October 10, 2014

We are not in Oz

Picture on Etrog Box 
Wednesday felt a bit like a marathon. It was erev Sukkot, the holiday that takes place five days after Yom Kippur. Also known as the Festival of Booths, the holiday is centered around a Sukkah.

Most people traditionally start building their sukkahs right after the Yom Kippur fast. This was not an option for our family; we were in Ra’anana, our Sukkah parts were in Tsfat and we could not assemble it any earlier than Wednesday. Our personal challenge was driving north two hours, building a Sukkah, decorating it and having special meals ready to entertain guests for the holiday that started at sundown.

This required organization and planning.  My daughter cleverly suggested she make the decorations ahead of time. I cooked and froze and cooked and froze. Our real challenge was arriving in Tsfat in good time. Getting anywhere in Israel erev chag is a challenge as everyone clogs every road with cars so overstuffed with suitcases and kids and grandparents and food that children’s cheeks are plastered against windows.  With this in mind, we eyed each other and asked, ‘anyone up for an adventure?’
Sukkah decorating 

When you have little time in the day, take it from the night. We set our clocks for 3 am and placed our bags by the front door. At 3:15 am, I was stuffing my frozen food into coolers, while my daughter was placing her decorations in the car. We were on the road by 4 am and sped off in the cool darkness with barely a car in sight. We made a brief 5:30 am stop at my daughter’s army base to pick her up. We could barely make out the shapes of the soldiers who were making their way home in the pitch darkness.
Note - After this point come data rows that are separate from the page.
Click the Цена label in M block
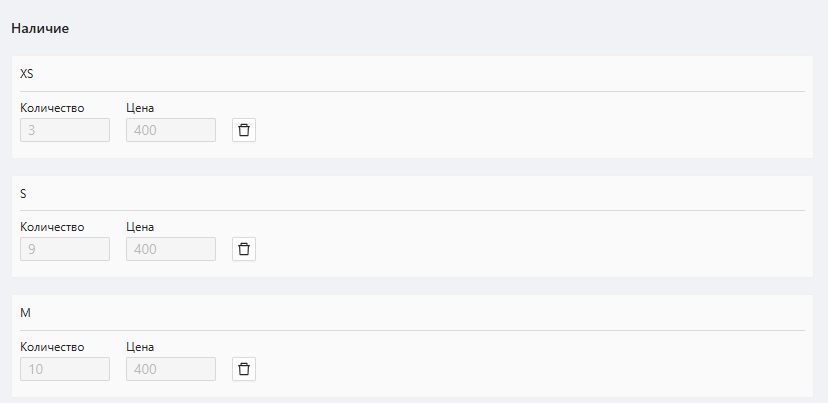This screenshot has height=403, width=828. pyautogui.click(x=140, y=347)
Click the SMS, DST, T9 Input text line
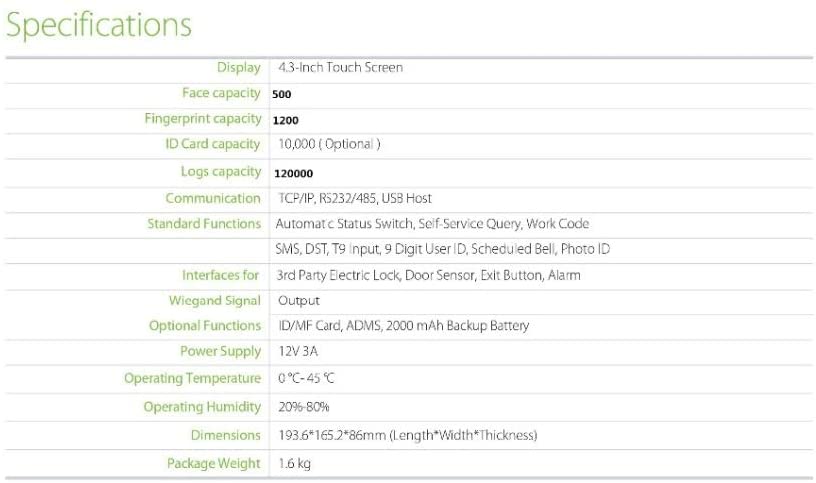Image resolution: width=816 pixels, height=483 pixels. [x=442, y=249]
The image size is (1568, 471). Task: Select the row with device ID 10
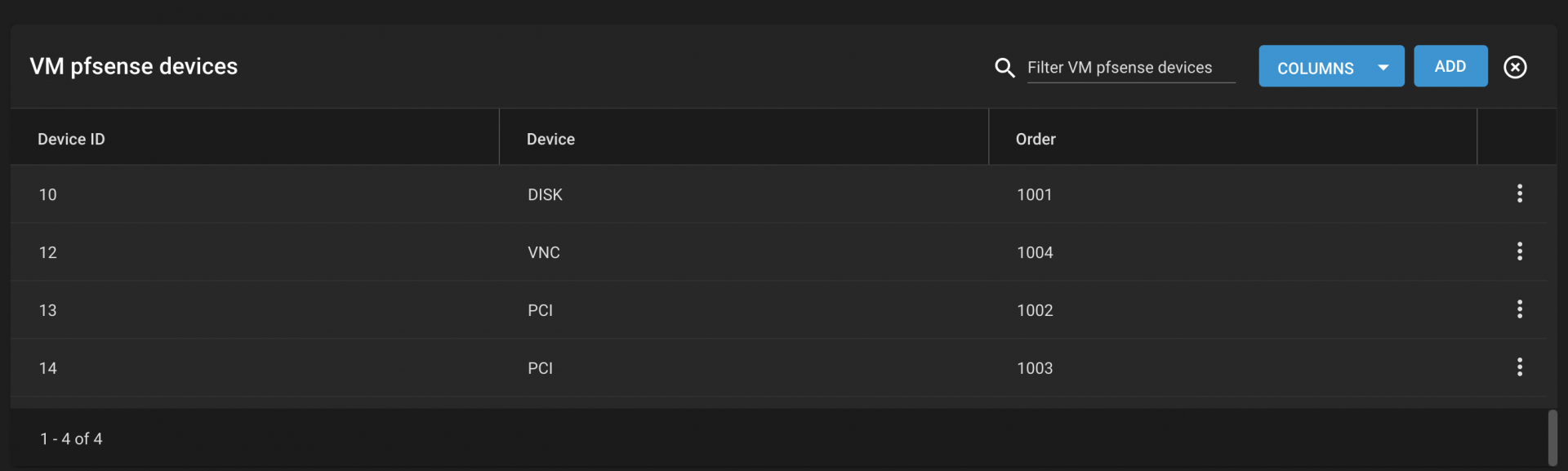click(778, 194)
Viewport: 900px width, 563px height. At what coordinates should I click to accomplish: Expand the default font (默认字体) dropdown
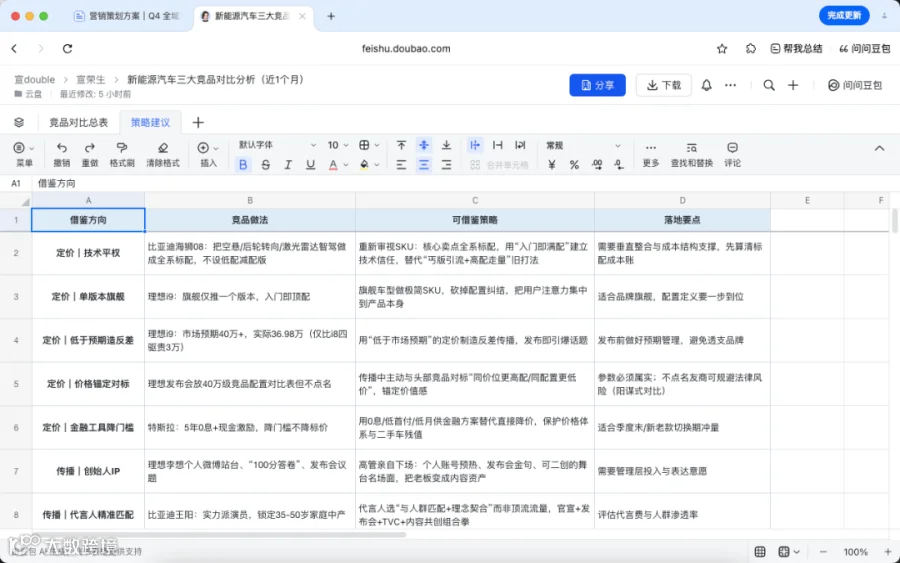[x=277, y=145]
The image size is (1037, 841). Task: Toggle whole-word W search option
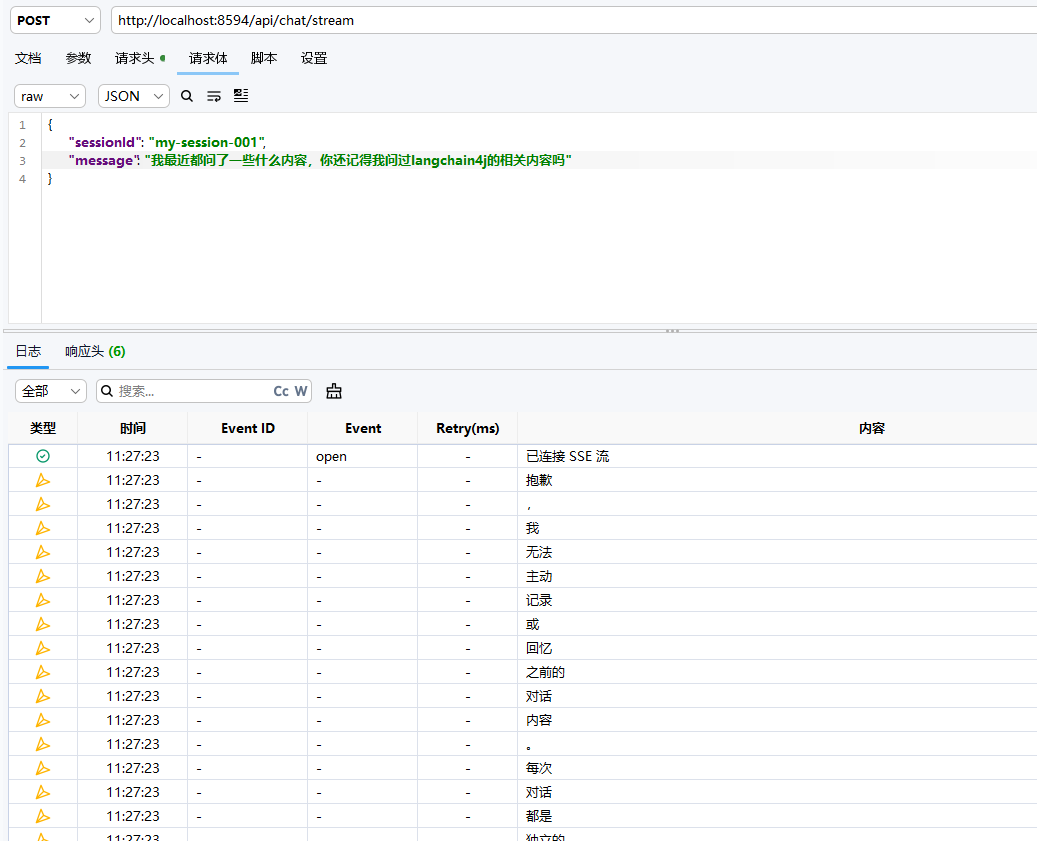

The sun rose as we wound around the mountain roads, arriving in Tsfat by 6:30 am. We were exhausted but felt ahead of the game with so many hours of the day yawning in front of us. Our task was becoming achievable.
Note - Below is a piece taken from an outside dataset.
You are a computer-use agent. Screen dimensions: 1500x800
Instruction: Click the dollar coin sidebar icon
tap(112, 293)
We built the frame of the sukkah, adorned it with our pre-made decorations and organized the food for the next two holiday meals. It was time to set the table. Out came the tablecloth, silverware, wine glasses and china plates. The final touch was arranging our elegant black and white napkins.

As we basked in our accomplishment, there was a clap of thunder. Lightning flashed overhead and the wind whipped up dust and leaves. I ran to our roof to see a bolt of lightning sizzle in front of Meiron Mountain. Looking up to my friend Susan’s house,  I saw her holding a sukkah wall in place while a piece of golden tinsel flew out like a spooked swallow. “Hey Dorothy,” I yelled to her through the cyclone. “Tap your slippers three times.”
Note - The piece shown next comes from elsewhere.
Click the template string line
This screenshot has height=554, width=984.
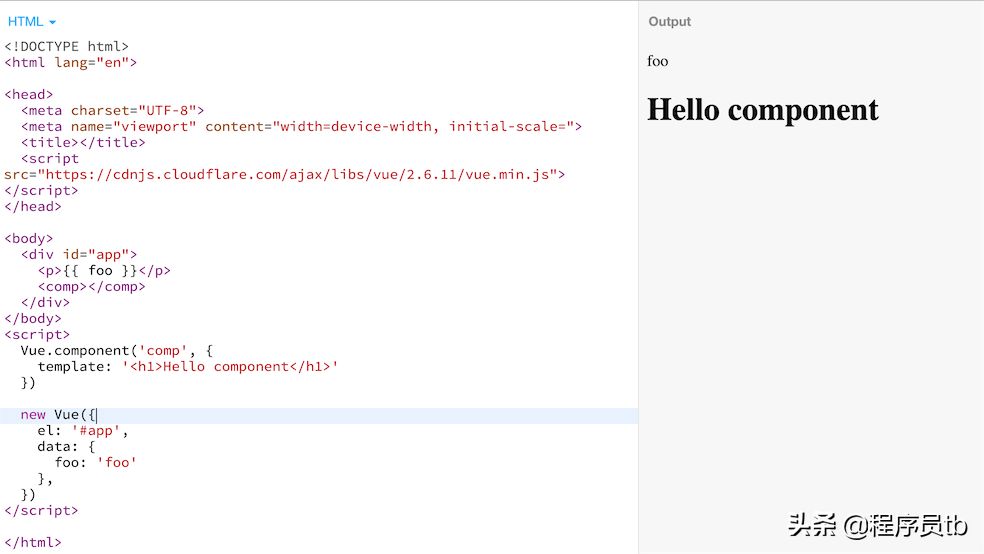[x=188, y=366]
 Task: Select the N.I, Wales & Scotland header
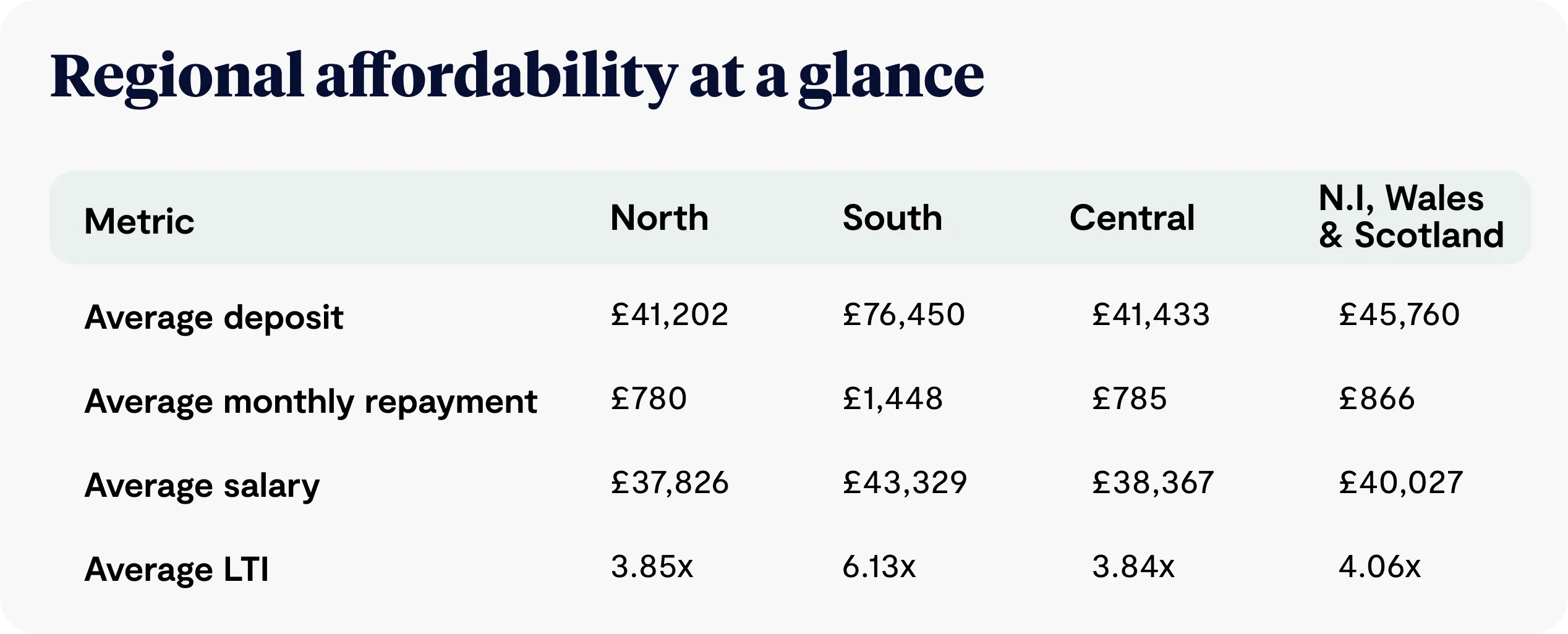coord(1411,216)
I ran down to save the flimsy bamboo roof of our sukkah, senselessly perched atop an aluminum ladder with daggers of lightning above.  The rain came next. We stripped the table, cut down the hanging decorations and prayed our sukkah would not end up in Oz. Within seconds, the sun was out and the birds were chirping. I picked up a shiny tinsel that had blown in from a neighbour’s sukkah and asked ‘why’?

The answer was obvious to me. Hashem tells the Jewish people “You shall live in booths seven days; all citizens in Israel shall live in booths, in order that future generations may know that I made the Israelite people live in booths when I brought them out of the land of Egypt.” (Vayikra 23, 42-43) The sukkah is a temporary dwelling because life is transient. The gusting 60 kph storm winds that blew across the whole country? A firm reminder that we should not become too attached to our physical comforts because they can separate us from our spiritual connection. And here we were, placing our energy into creating a perfectly designed,  elegant, Martha Stewart-style sukkah.

Well, at least our sukkah had not flown to Oz. After the storm, it was still standing but was bare, humble, stripped. Fragile and impermanent just like all of us. The sukkah is supposed to be open to the elements and we are to accept that life will blow and tousle and howl and break us. Yet we are to have trust and acceptance and this is why Sukkot is also called “Zman Simchateinu,” a time of rejoicing.

We are to sit outside, live simply, study the stars twinkling above our heads and experience wonder. I often try to plan ahead but am shown that my frail plans simply do not work out. 

I put away my ladder and realized that there is no time left to give my sukkah a makeover. But that is fine; the less decorations we have on our walls, the greater is my opportunity to marvel at the stars above.